Please note that this in turn indicates a bad design: navigating by POST. This is not user
nor SEO friendly. This all is explained in When should I use h:outputLink instead of
h:commandLink? and is supposed to be solved as
<h:link value="Go to next page" outcome="nextpage" />

Invocation order
The actionListeners are always invoked before the action in the same order as they
are been declared in the view and attached to the component. So, the following example
<h:commandLink value="submit" actionListener="#{bean.listener1}"
action="#{bean.submit}">
<f:actionListener type="com.example.SomeActionListener" />
<f:setPropertyActionListener target="#{bean.property}" value="some"
/>
</h:commandLink>
will
invoke Bean#listener1(), SomeActionListener#processAction(), Bean#setPropert
y()and Bean#submit() in this order.

Exception handling
The actionListener supports a special exception: AbortProcessingException. If this
exception is thrown from an actionListener method, then JSF will skip any remaining
action listeners and the action method and proceed to render response directly. You won't
see an error/exception page, JSF will however log it. This will also implicitly be done
whenever any other exception is being thrown from an actionListener. So, if you intend
to block the page by an error page as result of a business exception, then you should
definitely be performing the job in the action method.

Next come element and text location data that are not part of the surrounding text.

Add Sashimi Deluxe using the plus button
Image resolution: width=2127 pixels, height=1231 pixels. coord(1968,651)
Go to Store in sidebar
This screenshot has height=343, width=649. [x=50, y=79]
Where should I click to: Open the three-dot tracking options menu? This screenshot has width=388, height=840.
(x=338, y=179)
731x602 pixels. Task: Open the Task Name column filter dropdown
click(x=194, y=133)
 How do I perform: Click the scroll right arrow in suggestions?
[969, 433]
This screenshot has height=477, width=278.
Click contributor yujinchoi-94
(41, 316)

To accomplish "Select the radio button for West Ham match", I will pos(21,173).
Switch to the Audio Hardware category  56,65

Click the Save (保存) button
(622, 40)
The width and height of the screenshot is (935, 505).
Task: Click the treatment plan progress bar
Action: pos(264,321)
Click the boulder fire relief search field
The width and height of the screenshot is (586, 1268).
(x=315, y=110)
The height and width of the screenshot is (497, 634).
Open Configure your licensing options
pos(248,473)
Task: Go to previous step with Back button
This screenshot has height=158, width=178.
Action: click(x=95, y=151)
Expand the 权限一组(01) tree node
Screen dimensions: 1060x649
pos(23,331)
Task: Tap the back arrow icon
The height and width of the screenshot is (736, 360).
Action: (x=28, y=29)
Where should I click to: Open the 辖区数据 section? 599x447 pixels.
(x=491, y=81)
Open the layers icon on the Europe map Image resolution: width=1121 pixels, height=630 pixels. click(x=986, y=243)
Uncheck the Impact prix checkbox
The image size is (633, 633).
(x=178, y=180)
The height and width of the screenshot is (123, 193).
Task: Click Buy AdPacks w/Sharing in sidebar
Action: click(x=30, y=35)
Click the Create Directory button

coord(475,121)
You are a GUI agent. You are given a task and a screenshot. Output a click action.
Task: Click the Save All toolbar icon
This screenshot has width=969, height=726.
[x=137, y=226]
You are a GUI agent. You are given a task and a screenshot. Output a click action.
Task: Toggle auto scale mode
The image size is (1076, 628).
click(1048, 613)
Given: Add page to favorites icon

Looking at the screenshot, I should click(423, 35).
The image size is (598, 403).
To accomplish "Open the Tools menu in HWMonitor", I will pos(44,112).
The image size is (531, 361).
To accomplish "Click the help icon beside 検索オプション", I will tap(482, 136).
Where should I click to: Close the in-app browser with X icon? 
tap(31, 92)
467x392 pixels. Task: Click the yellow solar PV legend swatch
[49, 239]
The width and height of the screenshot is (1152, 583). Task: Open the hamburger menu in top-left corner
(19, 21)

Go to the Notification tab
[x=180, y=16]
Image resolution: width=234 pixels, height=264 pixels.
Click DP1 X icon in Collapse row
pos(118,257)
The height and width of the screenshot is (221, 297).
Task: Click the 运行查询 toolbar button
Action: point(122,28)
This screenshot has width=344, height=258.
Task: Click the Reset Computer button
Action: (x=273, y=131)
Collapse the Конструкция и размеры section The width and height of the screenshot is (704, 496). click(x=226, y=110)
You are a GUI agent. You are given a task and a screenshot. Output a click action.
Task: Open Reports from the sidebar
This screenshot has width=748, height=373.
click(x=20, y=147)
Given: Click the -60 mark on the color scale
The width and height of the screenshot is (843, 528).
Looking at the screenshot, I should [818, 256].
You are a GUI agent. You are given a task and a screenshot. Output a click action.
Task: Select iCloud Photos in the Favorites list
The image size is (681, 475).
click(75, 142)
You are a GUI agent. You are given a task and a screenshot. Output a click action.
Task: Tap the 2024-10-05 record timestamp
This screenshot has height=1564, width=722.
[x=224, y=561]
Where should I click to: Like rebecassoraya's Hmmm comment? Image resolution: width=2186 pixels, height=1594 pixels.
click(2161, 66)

If the sole reason to use an actionListener is to have a void method returning to the
same page, then that's a bad one. The action methods can perfectly also return void, on
the contrary to what some IDEs let you believe via EL validation. Note that the PrimeFaces
showcase examples are littered with this kind of actionListeners over all place. This is
indeed wrong. Don't use this as an excuse to also do that yourself.